▸ **BRIEF**:
Reproduce the listing below with every "GUI agent" changed to "interface agent" and nothing else altered.

####

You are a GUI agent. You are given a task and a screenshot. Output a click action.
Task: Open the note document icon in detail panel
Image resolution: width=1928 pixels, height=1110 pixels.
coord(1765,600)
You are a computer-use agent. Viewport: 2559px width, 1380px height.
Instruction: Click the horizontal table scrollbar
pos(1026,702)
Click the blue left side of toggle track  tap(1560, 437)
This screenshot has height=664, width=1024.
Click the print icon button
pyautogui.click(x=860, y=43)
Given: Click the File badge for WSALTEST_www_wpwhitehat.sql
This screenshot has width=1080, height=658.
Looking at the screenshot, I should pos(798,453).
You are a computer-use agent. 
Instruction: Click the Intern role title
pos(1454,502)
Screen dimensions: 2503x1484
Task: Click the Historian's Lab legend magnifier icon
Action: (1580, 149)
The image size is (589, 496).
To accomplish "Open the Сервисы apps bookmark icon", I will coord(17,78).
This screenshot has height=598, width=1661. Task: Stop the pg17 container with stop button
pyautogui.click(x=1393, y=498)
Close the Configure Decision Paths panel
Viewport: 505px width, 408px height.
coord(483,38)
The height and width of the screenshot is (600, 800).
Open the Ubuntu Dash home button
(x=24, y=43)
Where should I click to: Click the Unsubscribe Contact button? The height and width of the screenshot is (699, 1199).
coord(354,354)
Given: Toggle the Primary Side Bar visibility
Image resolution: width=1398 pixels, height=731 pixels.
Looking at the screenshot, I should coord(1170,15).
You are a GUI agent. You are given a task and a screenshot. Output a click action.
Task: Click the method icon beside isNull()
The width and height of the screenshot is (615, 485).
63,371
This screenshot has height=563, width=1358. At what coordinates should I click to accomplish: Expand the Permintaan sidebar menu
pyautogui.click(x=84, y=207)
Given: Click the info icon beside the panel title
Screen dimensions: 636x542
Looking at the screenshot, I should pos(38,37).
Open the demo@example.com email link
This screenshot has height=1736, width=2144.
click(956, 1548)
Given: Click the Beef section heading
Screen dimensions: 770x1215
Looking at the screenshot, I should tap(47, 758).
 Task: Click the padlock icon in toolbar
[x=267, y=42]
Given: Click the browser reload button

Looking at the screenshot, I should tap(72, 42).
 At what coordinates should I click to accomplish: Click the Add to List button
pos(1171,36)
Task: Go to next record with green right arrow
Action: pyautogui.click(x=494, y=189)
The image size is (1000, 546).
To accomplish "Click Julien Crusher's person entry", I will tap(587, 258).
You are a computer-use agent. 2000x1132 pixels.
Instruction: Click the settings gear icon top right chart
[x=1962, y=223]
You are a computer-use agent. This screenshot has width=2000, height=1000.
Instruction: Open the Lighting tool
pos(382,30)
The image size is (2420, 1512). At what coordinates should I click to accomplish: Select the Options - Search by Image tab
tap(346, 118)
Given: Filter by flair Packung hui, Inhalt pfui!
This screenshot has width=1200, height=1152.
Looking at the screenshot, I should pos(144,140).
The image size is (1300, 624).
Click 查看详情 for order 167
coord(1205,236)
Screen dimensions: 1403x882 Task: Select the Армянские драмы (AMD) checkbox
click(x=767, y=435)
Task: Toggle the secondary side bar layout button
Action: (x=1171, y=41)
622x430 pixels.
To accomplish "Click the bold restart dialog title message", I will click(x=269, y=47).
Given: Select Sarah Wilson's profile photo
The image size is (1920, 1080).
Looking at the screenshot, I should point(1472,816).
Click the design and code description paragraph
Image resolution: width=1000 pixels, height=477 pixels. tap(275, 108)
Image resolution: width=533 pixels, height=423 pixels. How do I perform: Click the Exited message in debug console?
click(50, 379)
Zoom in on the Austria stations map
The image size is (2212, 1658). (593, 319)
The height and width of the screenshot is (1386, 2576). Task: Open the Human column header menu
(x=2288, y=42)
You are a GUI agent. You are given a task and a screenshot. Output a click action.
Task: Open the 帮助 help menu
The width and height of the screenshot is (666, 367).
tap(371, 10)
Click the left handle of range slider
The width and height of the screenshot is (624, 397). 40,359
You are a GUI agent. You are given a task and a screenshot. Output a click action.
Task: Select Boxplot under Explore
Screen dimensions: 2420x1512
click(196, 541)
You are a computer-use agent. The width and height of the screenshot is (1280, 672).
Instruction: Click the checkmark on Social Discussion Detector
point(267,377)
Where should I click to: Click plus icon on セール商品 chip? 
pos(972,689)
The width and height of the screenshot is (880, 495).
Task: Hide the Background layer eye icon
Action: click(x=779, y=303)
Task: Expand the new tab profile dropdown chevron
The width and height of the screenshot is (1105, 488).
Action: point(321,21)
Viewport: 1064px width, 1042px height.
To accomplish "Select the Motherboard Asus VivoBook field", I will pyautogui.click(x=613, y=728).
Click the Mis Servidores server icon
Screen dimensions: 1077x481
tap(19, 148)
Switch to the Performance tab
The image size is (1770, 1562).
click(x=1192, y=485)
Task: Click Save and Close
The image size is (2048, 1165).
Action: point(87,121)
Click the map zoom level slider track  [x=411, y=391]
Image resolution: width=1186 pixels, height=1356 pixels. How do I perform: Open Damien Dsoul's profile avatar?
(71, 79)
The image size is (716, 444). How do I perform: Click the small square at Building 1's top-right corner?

####

▸ **THE OUTPUT**:
You are a interface agent. You are given a task and a screenshot. Output a click action.
Task: Open the note document icon in detail panel
Image resolution: width=1928 pixels, height=1110 pixels.
coord(1765,600)
You are a computer-use agent. Viewport: 2559px width, 1380px height.
Instruction: Click the horizontal table scrollbar
pos(1026,702)
Click the blue left side of toggle track  tap(1560, 437)
This screenshot has height=664, width=1024.
Click the print icon button
pyautogui.click(x=860, y=43)
Given: Click the File badge for WSALTEST_www_wpwhitehat.sql
This screenshot has width=1080, height=658.
Looking at the screenshot, I should pos(798,453).
You are a computer-use agent. 
Instruction: Click the Intern role title
pos(1454,502)
Screen dimensions: 2503x1484
Task: Click the Historian's Lab legend magnifier icon
Action: (1580, 149)
The image size is (589, 496).
To accomplish "Open the Сервисы apps bookmark icon", I will coord(17,78).
This screenshot has height=598, width=1661. Task: Stop the pg17 container with stop button
pyautogui.click(x=1393, y=498)
Close the Configure Decision Paths panel
Viewport: 505px width, 408px height.
coord(483,38)
The height and width of the screenshot is (600, 800).
Open the Ubuntu Dash home button
(x=24, y=43)
Where should I click to: Click the Unsubscribe Contact button? The height and width of the screenshot is (699, 1199).
coord(354,354)
Given: Toggle the Primary Side Bar visibility
Image resolution: width=1398 pixels, height=731 pixels.
Looking at the screenshot, I should coord(1170,15).
You are a interface agent. You are given a task and a screenshot. Output a click action.
Task: Click the method icon beside isNull()
The width and height of the screenshot is (615, 485).
63,371
This screenshot has height=563, width=1358. At what coordinates should I click to accomplish: Expand the Permintaan sidebar menu
pyautogui.click(x=84, y=207)
Given: Click the info icon beside the panel title
Screen dimensions: 636x542
Looking at the screenshot, I should pos(38,37).
Open the demo@example.com email link
This screenshot has height=1736, width=2144.
click(956, 1548)
Given: Click the Beef section heading
Screen dimensions: 770x1215
Looking at the screenshot, I should tap(47, 758).
 Task: Click the padlock icon in toolbar
[x=267, y=42]
Given: Click the browser reload button

Looking at the screenshot, I should tap(72, 42).
 At what coordinates should I click to accomplish: Click the Add to List button
pos(1171,36)
Task: Go to next record with green right arrow
Action: pyautogui.click(x=494, y=189)
The image size is (1000, 546).
To accomplish "Click Julien Crusher's person entry", I will tap(587, 258).
You are a computer-use agent. 2000x1132 pixels.
Instruction: Click the settings gear icon top right chart
[x=1962, y=223]
You are a computer-use agent. This screenshot has width=2000, height=1000.
Instruction: Open the Lighting tool
pos(382,30)
The image size is (2420, 1512). At what coordinates should I click to accomplish: Select the Options - Search by Image tab
tap(346, 118)
Given: Filter by flair Packung hui, Inhalt pfui!
This screenshot has width=1200, height=1152.
Looking at the screenshot, I should pos(144,140).
The image size is (1300, 624).
Click 查看详情 for order 167
coord(1205,236)
Screen dimensions: 1403x882 Task: Select the Армянские драмы (AMD) checkbox
click(x=767, y=435)
Task: Toggle the secondary side bar layout button
Action: (x=1171, y=41)
622x430 pixels.
To accomplish "Click the bold restart dialog title message", I will click(x=269, y=47).
Given: Select Sarah Wilson's profile photo
The image size is (1920, 1080).
Looking at the screenshot, I should point(1472,816).
Click the design and code description paragraph
Image resolution: width=1000 pixels, height=477 pixels. tap(275, 108)
Image resolution: width=533 pixels, height=423 pixels. How do I perform: Click the Exited message in debug console?
click(50, 379)
Zoom in on the Austria stations map
The image size is (2212, 1658). (593, 319)
The height and width of the screenshot is (1386, 2576). Task: Open the Human column header menu
(x=2288, y=42)
You are a interface agent. You are given a task and a screenshot. Output a click action.
Task: Open the 帮助 help menu
The width and height of the screenshot is (666, 367).
tap(371, 10)
Click the left handle of range slider
The width and height of the screenshot is (624, 397). 40,359
You are a interface agent. You are given a task and a screenshot. Output a click action.
Task: Select Boxplot under Explore
Screen dimensions: 2420x1512
click(196, 541)
You are a computer-use agent. The width and height of the screenshot is (1280, 672).
Instruction: Click the checkmark on Social Discussion Detector
point(267,377)
Where should I click to: Click plus icon on セール商品 chip? 
pos(972,689)
The width and height of the screenshot is (880, 495).
Task: Hide the Background layer eye icon
Action: click(x=779, y=303)
Task: Expand the new tab profile dropdown chevron
The width and height of the screenshot is (1105, 488).
Action: point(321,21)
Viewport: 1064px width, 1042px height.
To accomplish "Select the Motherboard Asus VivoBook field", I will pyautogui.click(x=613, y=728).
Click the Mis Servidores server icon
Screen dimensions: 1077x481
tap(19, 148)
Switch to the Performance tab
The image size is (1770, 1562).
click(x=1192, y=485)
Task: Click Save and Close
The image size is (2048, 1165).
Action: point(87,121)
Click the map zoom level slider track  [x=411, y=391]
Image resolution: width=1186 pixels, height=1356 pixels. How do I perform: Open Damien Dsoul's profile avatar?
(71, 79)
The image size is (716, 444). How do I perform: Click the small square at Building 1's top-right corner?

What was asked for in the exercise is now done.